**WORK TO COMPLETE**
Recast the lines from the one containing "The image size is (1400, 865)." through the one containing "Action: pos(1333,323)", both included, as a JSON list of strings with one string per line and blank lines omitted.

**RECORD SET**

* * * * *

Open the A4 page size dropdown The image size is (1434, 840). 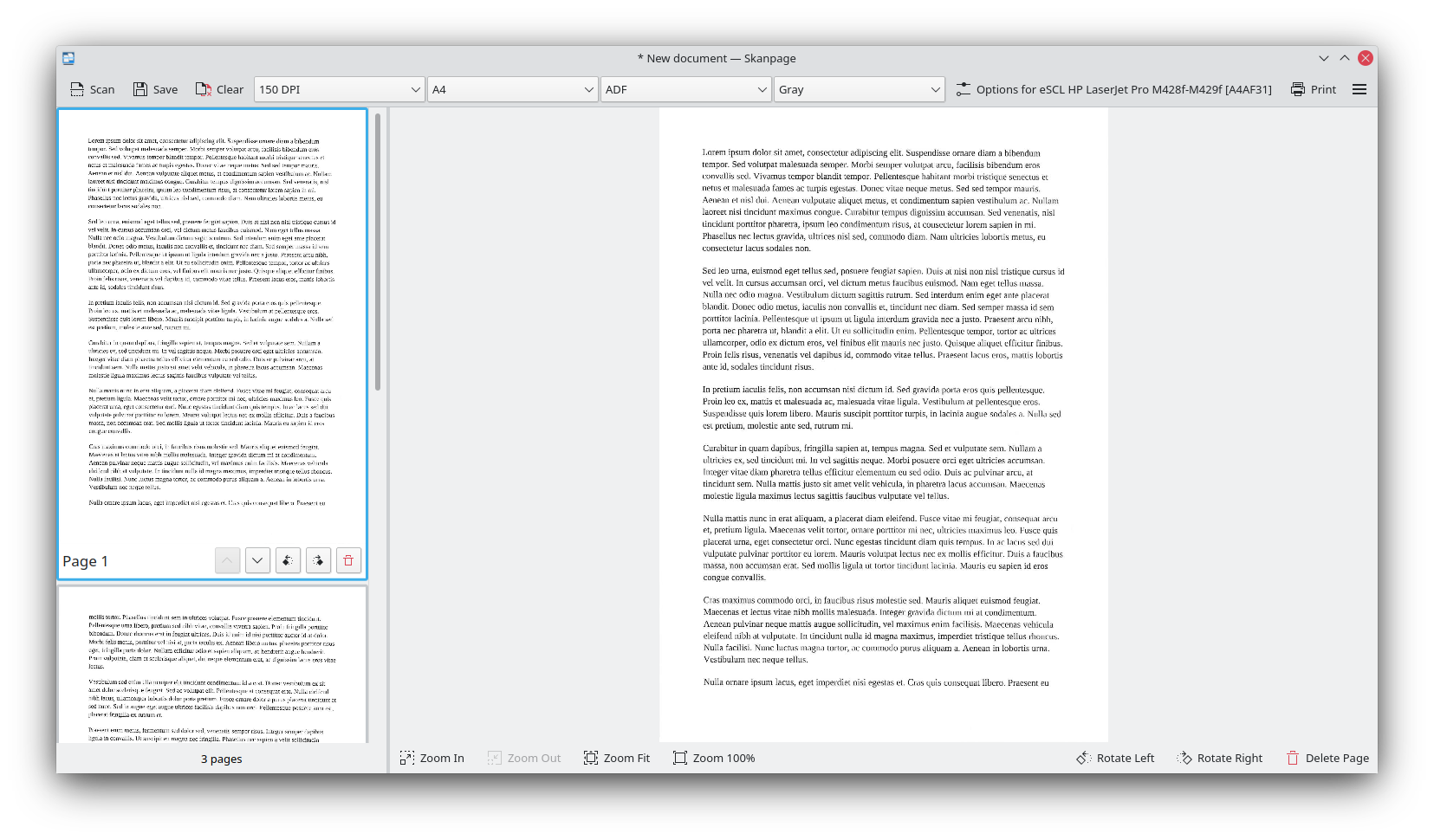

* * * * *

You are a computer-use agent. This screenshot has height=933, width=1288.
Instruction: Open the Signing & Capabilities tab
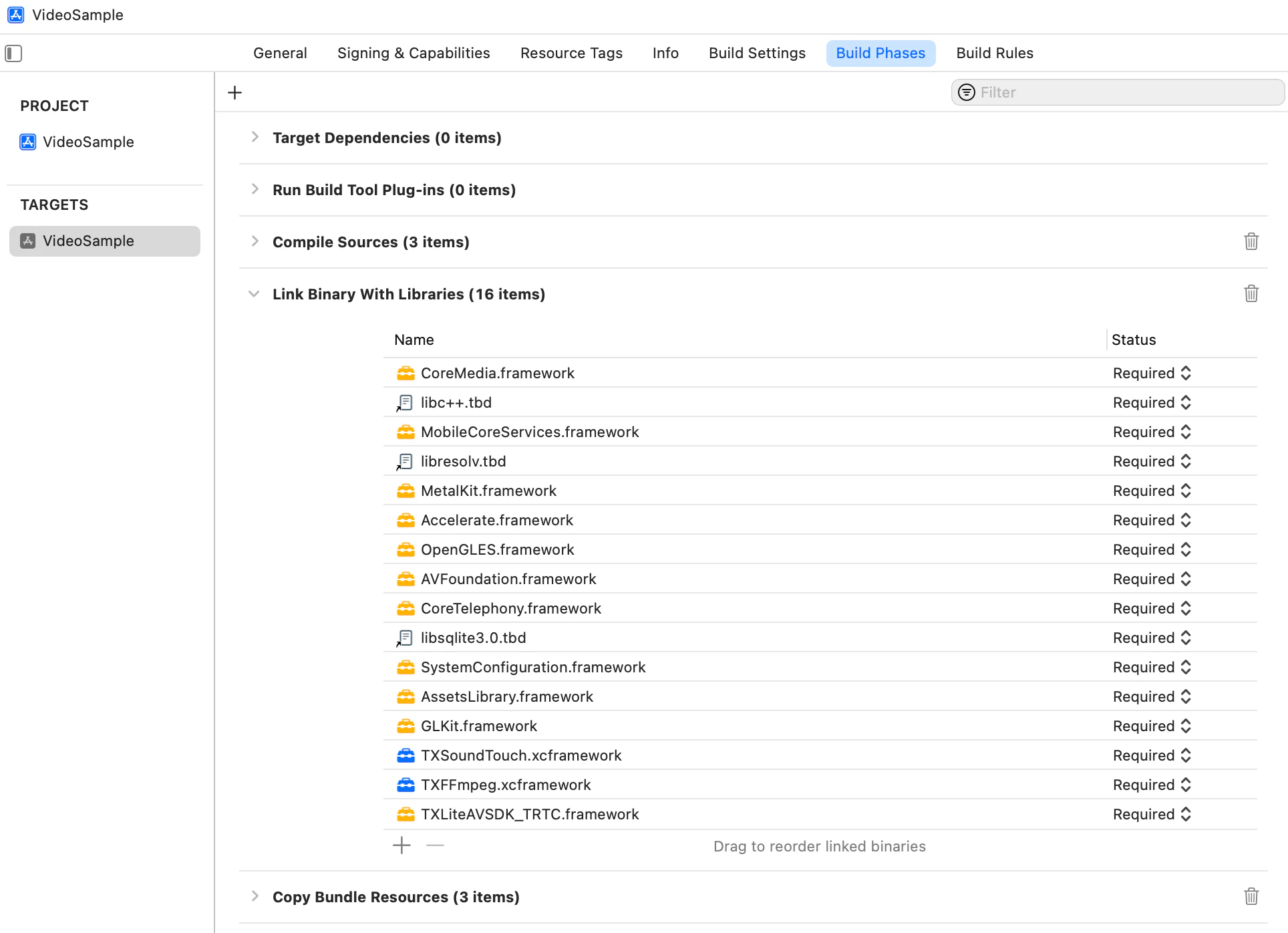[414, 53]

* * * * *

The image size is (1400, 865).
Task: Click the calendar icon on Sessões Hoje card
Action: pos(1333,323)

* * * * *

**THE ANSWER**
[
  "The image size is (1400, 865).",
  "Task: Click the calendar icon on Sessões Hoje card",
  "Action: pos(1333,323)"
]